----- Extracted records -----

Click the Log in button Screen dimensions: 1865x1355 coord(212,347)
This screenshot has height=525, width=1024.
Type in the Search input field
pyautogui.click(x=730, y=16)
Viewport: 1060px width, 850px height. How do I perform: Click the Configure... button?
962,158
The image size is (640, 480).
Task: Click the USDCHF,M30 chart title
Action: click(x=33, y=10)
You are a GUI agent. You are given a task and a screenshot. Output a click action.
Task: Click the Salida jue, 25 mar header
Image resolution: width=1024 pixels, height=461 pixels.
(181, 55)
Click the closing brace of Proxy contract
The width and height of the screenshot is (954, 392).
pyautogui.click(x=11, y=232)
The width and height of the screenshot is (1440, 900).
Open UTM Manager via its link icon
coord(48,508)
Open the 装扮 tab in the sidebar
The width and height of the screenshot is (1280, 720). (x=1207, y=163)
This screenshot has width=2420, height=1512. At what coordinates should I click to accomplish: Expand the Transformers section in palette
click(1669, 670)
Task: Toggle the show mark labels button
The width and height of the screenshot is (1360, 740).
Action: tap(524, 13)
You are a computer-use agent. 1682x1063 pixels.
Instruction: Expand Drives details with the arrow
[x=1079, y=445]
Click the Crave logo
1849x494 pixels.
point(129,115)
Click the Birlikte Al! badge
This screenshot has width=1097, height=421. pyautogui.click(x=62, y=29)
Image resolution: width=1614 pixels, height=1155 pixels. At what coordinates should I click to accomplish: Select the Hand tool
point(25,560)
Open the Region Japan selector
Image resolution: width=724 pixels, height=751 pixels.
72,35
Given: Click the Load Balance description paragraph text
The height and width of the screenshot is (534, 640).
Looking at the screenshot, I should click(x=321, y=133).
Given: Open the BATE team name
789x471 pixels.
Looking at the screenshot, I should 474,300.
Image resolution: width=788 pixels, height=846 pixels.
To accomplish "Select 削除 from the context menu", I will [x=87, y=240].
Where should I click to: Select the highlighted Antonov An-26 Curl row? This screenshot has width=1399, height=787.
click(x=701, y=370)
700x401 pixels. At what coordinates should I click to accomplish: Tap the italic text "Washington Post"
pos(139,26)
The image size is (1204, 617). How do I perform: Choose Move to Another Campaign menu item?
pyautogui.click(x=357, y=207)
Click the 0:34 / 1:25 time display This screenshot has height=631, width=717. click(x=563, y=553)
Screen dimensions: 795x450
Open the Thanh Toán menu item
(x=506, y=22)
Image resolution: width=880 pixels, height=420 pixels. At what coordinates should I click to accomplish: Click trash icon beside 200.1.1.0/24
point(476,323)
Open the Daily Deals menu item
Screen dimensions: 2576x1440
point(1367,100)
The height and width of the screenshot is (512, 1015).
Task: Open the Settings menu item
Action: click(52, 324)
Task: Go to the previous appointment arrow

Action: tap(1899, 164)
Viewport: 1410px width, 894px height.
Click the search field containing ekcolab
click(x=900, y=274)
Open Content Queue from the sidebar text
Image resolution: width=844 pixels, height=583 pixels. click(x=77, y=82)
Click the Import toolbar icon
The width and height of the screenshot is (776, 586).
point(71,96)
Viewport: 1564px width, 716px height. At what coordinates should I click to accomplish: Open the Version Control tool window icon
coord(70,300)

-----

--- Task goal ---
Looking at the listing above, which lines hold "agent"? Copy every such line.

--- Response box ---
You are a GUI agent. You are given a task and a screenshot. Output a click action.
You are a computer-use agent. 1682x1063 pixels.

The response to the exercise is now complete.